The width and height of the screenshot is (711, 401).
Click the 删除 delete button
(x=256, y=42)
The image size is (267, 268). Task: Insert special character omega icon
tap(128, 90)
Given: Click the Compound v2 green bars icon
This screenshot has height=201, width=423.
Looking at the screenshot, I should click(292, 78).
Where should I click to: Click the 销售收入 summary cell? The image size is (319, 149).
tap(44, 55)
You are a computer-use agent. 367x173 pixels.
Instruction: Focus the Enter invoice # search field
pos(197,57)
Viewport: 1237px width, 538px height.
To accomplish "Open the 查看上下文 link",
+--
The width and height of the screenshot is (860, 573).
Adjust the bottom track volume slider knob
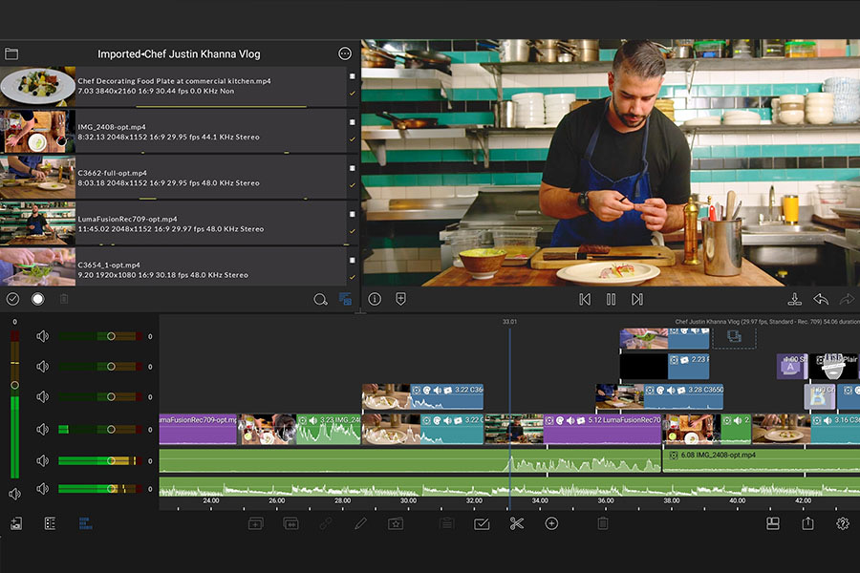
+--
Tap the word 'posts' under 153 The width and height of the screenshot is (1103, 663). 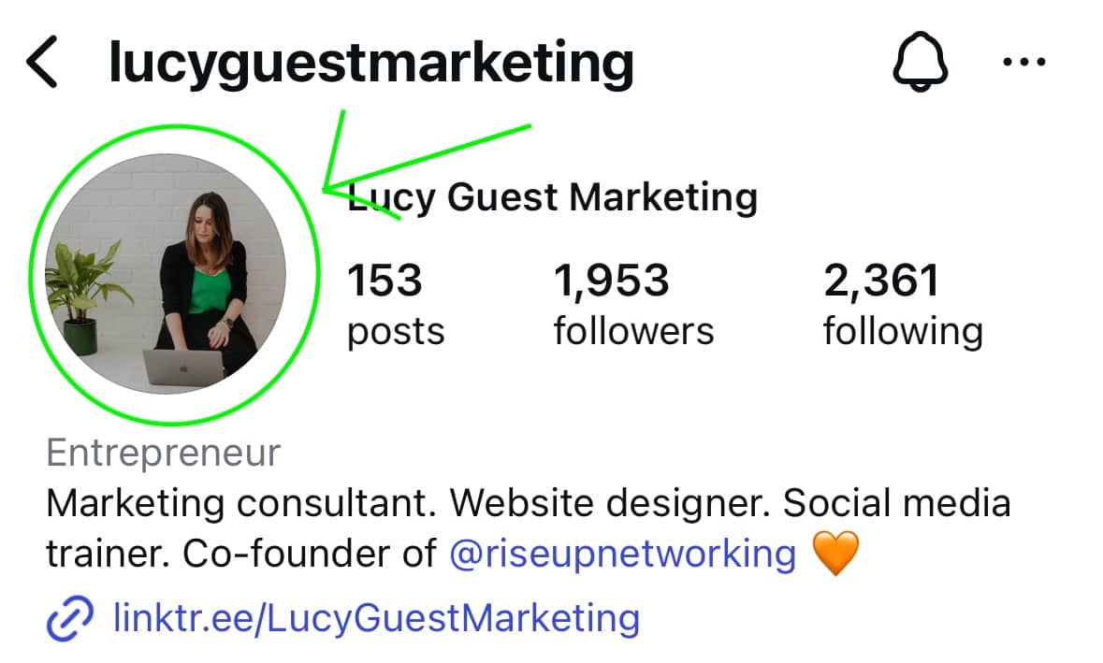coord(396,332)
+--
__Activity__.
Write down exactly the span of lines above from the one containing "Given: Click the Compound v2 green bars icon" to the one containing "You are a computer-use agent. 367x173 pixels.", both ends included.

__Answer area__.
Given: Click the Compound v2 green bars icon
This screenshot has height=201, width=423.
Looking at the screenshot, I should click(292, 78).
Where should I click to: Click the 销售收入 summary cell? The image size is (319, 149).
tap(44, 55)
You are a computer-use agent. 367x173 pixels.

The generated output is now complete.